**Task directions**:
Look for "browser" in each line of the records, and copy the lines that have it.

Stored items:
>>

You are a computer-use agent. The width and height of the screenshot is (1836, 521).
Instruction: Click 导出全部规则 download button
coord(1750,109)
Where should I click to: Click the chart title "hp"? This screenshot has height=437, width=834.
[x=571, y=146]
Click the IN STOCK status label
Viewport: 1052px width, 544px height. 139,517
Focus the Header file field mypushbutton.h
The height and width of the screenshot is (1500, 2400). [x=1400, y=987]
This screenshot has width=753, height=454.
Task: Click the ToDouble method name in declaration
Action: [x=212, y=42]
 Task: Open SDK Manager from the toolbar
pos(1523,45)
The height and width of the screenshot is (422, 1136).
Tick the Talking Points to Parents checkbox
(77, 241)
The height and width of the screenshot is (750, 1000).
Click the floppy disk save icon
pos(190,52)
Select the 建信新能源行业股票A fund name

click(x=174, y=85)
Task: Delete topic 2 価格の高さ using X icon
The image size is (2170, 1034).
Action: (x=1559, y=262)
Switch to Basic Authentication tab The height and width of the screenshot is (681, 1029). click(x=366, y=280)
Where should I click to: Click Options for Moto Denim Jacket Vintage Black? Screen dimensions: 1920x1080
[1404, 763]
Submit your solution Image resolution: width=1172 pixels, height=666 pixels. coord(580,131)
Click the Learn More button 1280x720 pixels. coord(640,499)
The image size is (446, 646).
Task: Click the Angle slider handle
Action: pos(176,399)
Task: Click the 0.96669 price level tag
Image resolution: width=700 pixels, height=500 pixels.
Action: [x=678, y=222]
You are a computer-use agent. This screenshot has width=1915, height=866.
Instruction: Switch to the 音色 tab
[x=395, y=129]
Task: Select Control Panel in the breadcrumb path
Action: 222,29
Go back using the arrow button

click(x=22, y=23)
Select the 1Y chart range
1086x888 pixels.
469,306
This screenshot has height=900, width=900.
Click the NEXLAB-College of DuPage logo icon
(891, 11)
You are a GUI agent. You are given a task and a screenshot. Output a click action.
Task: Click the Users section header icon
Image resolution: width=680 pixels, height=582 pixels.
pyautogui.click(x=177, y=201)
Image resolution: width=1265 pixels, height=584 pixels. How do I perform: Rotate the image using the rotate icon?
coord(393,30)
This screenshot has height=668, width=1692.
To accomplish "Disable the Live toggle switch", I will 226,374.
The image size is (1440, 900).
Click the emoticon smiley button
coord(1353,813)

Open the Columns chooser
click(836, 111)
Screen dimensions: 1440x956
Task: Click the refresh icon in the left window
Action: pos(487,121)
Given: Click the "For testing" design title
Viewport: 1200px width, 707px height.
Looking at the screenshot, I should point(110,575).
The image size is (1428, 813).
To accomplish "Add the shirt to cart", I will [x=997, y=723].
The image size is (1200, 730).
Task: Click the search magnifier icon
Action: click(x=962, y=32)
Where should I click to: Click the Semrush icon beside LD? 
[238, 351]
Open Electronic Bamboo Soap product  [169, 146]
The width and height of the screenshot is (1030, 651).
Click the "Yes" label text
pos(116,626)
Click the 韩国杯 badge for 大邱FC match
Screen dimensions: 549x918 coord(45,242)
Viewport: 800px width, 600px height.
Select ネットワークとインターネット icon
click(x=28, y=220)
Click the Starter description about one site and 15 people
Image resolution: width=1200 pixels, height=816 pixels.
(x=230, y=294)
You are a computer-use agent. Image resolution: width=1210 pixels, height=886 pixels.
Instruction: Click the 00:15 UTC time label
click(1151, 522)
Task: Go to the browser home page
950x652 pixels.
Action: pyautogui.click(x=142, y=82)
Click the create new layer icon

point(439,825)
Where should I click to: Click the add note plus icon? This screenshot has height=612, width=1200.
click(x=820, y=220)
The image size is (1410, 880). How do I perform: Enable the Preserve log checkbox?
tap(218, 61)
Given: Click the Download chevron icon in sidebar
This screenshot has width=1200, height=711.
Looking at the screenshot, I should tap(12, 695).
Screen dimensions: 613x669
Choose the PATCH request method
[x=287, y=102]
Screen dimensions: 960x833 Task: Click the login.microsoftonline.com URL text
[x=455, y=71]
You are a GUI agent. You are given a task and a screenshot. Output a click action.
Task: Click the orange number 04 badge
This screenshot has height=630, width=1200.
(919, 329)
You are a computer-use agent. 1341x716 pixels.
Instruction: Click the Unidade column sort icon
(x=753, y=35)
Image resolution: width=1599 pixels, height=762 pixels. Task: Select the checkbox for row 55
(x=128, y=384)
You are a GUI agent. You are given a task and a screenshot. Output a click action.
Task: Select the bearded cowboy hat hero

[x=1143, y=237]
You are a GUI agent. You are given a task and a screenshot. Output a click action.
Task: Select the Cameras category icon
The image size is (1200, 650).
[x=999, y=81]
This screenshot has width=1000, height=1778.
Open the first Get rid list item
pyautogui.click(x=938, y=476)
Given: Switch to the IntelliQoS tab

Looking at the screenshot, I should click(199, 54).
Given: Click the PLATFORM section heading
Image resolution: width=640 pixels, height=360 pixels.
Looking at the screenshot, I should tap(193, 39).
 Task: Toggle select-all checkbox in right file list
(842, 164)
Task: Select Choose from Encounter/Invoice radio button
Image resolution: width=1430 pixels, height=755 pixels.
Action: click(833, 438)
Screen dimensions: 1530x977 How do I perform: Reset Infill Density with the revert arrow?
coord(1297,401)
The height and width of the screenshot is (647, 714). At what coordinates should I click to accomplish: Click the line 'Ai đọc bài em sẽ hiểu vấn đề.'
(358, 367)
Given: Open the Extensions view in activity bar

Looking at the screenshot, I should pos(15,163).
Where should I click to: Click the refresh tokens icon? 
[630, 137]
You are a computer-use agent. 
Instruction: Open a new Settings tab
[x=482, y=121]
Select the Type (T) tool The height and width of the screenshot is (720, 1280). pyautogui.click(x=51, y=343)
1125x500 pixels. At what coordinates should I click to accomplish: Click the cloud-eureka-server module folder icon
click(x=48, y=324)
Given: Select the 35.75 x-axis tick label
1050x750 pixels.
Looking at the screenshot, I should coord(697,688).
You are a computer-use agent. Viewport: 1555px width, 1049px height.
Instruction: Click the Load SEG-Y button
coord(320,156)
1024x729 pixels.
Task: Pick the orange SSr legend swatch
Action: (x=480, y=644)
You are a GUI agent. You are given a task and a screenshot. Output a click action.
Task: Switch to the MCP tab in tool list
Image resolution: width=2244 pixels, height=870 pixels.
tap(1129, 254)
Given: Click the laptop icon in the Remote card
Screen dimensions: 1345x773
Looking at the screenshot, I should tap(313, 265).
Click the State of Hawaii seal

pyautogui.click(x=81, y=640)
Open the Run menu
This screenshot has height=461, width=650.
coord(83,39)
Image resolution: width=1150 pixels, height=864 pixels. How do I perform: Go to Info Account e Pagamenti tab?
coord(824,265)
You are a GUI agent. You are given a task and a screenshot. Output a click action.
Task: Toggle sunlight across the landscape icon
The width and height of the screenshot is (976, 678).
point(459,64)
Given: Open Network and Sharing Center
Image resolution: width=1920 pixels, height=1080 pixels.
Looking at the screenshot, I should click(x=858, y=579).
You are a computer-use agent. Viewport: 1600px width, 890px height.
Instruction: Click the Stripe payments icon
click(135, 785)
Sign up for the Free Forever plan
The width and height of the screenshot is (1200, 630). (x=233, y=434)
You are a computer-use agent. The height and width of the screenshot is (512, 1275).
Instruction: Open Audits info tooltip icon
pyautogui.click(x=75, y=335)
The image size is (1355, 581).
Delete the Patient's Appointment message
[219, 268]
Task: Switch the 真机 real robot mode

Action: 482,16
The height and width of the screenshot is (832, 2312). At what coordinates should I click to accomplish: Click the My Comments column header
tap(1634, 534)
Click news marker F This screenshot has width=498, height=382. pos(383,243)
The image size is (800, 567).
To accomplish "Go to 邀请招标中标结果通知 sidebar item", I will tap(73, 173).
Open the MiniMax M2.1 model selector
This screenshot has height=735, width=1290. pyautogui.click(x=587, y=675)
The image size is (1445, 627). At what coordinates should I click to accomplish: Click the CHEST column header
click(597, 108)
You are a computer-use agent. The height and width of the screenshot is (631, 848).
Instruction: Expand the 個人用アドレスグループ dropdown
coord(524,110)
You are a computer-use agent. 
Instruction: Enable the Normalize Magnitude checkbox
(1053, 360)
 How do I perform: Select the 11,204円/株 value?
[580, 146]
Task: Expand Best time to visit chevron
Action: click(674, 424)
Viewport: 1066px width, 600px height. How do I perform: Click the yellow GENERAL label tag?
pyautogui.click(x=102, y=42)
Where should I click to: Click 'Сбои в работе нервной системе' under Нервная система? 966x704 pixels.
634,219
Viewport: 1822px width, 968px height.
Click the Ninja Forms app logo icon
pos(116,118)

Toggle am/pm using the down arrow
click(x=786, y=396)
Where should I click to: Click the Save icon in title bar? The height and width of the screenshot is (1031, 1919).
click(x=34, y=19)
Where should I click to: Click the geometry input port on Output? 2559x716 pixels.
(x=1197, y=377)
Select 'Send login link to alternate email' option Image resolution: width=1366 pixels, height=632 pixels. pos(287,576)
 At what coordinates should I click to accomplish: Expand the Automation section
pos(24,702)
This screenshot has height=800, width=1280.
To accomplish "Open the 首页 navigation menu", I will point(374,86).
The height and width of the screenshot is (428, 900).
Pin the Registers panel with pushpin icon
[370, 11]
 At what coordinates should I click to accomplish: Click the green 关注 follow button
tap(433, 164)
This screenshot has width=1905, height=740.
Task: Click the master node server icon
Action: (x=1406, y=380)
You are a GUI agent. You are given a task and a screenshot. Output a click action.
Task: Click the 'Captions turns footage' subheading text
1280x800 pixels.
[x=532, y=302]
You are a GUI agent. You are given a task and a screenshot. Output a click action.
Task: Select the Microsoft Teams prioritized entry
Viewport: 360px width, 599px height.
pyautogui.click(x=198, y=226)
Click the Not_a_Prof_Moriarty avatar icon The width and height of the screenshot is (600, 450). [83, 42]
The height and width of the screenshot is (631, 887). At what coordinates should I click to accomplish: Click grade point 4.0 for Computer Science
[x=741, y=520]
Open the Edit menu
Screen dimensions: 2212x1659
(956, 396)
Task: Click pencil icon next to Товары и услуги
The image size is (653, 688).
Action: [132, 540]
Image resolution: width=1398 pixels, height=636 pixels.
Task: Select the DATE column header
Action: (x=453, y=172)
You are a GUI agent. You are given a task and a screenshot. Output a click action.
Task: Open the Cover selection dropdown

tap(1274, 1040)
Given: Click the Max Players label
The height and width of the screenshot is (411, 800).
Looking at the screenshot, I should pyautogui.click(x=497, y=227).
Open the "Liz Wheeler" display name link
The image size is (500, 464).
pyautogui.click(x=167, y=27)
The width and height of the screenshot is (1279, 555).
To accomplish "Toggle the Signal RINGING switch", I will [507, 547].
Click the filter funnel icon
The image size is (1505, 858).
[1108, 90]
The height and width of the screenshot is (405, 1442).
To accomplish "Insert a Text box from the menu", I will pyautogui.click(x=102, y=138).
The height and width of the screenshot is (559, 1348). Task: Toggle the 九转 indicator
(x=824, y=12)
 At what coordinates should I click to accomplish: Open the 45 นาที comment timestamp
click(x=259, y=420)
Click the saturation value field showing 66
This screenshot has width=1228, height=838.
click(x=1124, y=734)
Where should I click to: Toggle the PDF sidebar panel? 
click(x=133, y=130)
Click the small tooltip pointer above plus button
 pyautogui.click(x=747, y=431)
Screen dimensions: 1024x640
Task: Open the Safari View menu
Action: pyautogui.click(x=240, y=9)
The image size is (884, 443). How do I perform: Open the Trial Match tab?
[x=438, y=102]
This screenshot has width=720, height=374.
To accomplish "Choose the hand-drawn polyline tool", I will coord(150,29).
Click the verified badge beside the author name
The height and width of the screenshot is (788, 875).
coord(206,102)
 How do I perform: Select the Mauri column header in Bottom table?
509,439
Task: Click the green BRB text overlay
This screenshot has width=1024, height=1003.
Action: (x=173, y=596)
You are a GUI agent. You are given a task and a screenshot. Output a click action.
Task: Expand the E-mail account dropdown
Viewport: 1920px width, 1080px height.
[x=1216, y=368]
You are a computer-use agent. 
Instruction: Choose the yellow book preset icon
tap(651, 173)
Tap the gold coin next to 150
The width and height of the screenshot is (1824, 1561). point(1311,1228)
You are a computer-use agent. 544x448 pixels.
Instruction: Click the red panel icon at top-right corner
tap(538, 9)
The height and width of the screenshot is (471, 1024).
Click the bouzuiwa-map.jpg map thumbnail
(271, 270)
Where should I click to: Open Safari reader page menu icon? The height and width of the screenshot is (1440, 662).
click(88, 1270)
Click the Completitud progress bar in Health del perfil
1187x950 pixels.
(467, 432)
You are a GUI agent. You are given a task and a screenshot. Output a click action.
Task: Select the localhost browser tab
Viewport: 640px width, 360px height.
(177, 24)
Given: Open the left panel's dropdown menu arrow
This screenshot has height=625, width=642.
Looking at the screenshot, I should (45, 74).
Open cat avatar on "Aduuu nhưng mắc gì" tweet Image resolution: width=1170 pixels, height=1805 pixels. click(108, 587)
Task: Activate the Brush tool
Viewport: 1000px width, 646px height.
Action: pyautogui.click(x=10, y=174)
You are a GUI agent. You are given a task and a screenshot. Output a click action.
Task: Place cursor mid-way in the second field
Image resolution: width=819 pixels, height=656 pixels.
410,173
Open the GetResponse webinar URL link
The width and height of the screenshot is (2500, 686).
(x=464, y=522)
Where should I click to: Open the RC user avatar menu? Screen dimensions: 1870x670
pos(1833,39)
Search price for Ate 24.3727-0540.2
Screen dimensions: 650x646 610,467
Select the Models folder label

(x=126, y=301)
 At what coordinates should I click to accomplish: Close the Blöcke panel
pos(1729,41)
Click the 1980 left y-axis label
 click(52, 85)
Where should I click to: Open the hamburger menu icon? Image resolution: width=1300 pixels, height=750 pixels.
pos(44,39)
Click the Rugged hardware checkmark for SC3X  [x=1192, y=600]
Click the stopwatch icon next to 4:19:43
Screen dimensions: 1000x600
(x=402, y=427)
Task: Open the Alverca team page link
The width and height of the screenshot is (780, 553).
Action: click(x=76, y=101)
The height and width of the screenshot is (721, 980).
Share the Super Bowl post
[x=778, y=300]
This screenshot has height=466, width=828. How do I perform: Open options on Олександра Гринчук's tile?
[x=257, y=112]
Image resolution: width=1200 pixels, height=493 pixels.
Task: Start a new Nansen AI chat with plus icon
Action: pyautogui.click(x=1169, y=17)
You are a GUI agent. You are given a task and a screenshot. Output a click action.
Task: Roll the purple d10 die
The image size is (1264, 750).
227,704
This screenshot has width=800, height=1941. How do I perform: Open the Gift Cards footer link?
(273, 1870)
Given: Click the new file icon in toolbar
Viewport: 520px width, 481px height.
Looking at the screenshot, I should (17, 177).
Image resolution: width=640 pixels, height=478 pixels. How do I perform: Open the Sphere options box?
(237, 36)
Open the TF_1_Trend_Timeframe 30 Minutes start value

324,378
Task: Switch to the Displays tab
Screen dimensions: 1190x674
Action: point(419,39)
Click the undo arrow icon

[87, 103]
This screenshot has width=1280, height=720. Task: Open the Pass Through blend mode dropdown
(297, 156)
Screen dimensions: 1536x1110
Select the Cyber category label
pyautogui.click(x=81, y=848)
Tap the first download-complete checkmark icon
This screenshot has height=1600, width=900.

<<

**Result of the task**:
Task: Go to the browser home page
Task: Select the localhost browser tab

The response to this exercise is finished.